- **EXERCISE DESCRIPTION**
In the entries below, find the line containing "This screenshot has height=807, width=1194." and the line containing "the 有效 fallback". Copy those two lines and everything between them exactly, without the pictures.

- **MATERIAL FOR THE TASK**
——————————
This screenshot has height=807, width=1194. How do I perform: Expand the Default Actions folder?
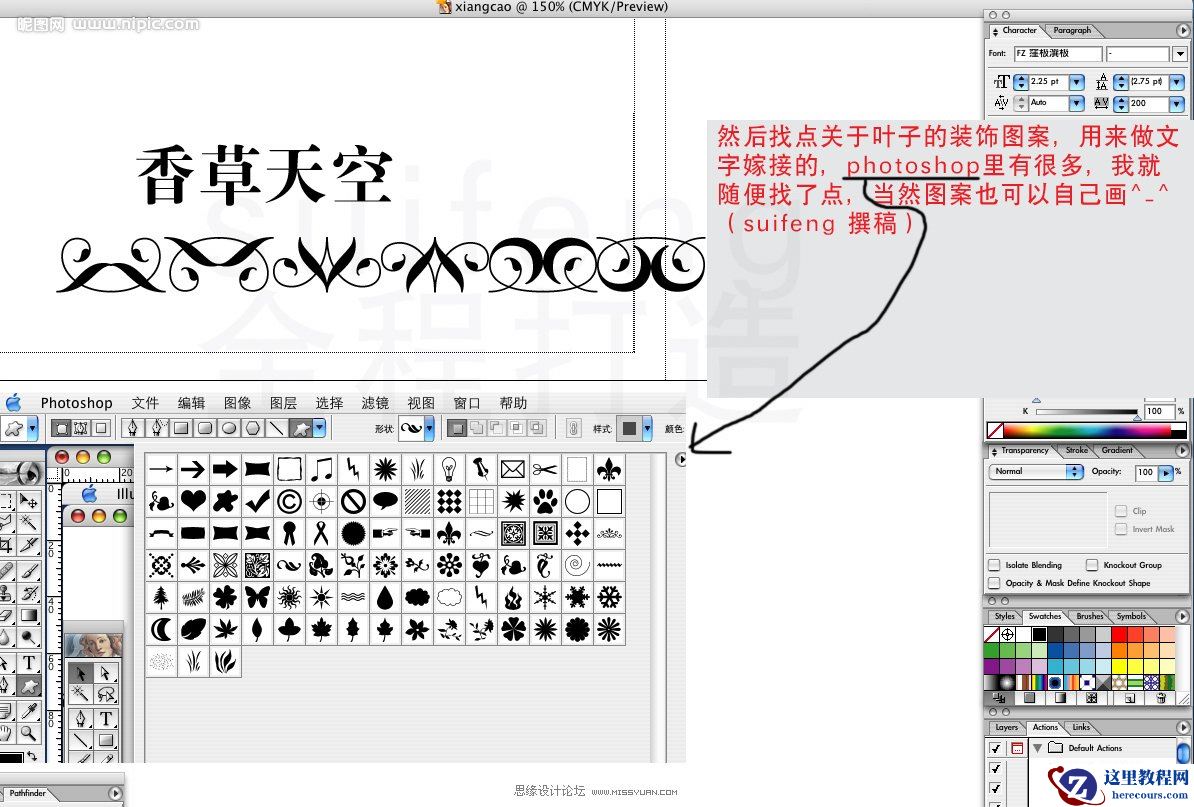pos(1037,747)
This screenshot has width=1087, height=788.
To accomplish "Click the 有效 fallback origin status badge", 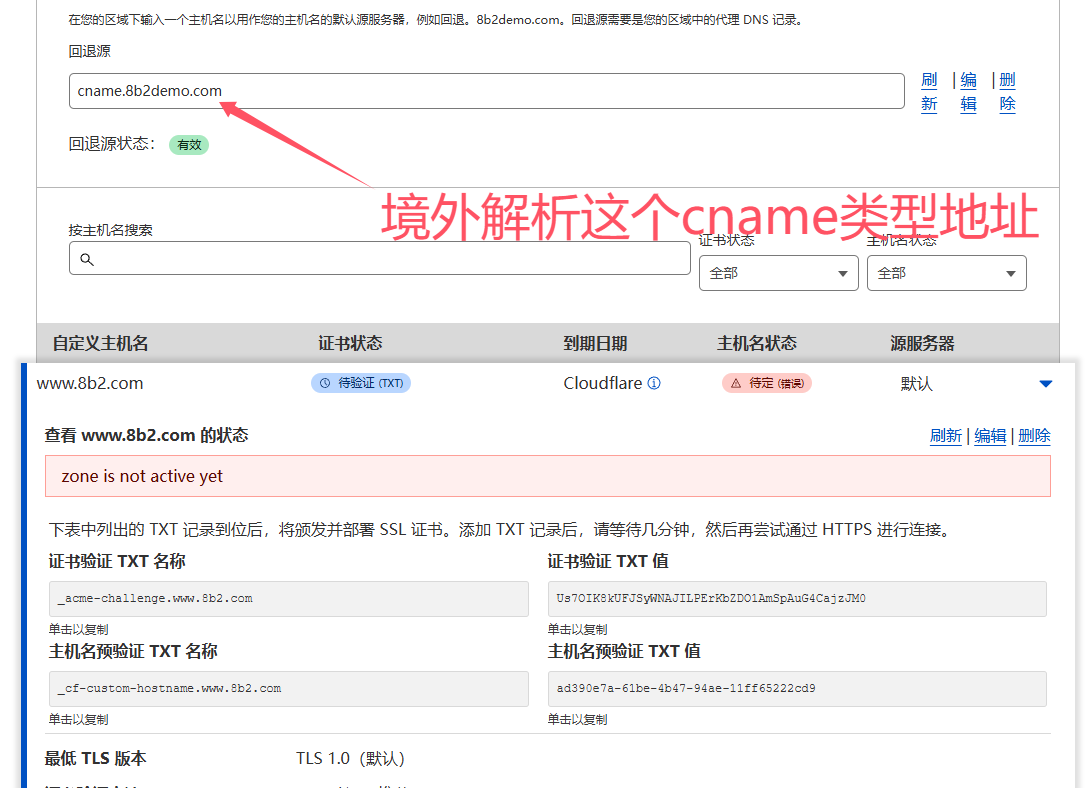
——————————
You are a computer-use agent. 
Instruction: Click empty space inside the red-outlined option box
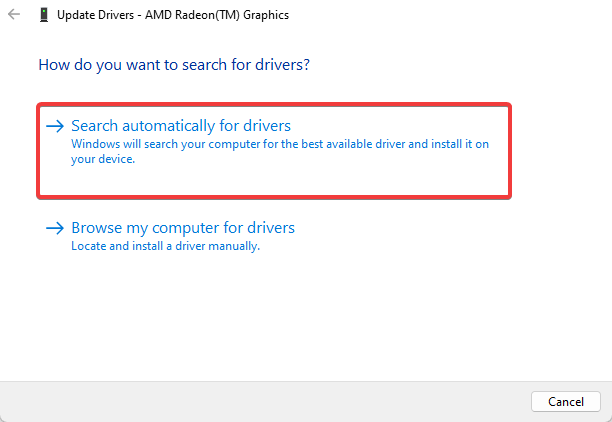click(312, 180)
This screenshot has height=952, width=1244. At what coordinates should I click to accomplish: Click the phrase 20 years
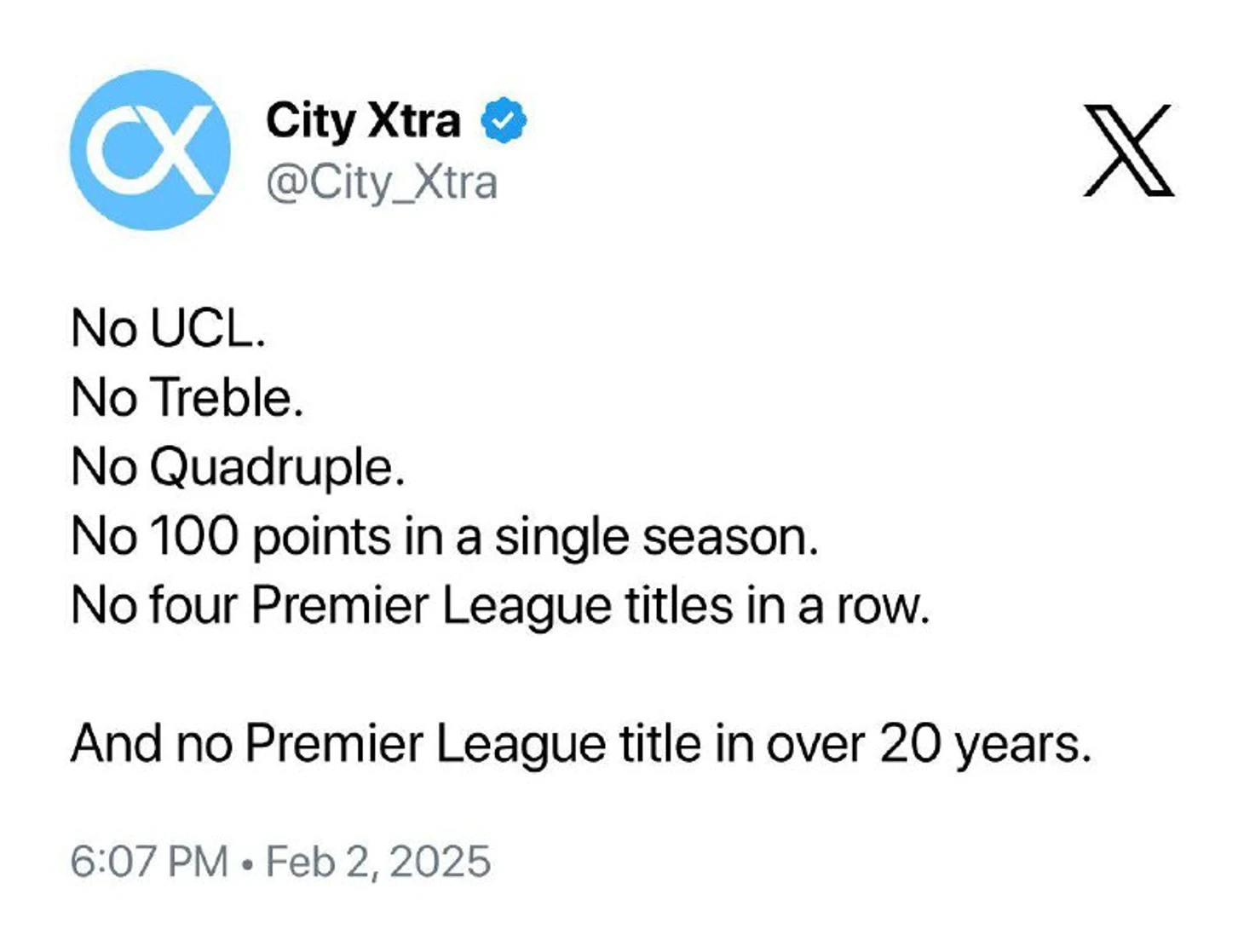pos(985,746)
——————————
- **SOLUTION TO THE PROBLEM**
This screenshot has height=807, width=1194. How do I perform: Expand the Default Actions folder?
pos(1037,747)
This screenshot has width=1087, height=788.
To accomplish "Click the 有效 fallback origin status badge", 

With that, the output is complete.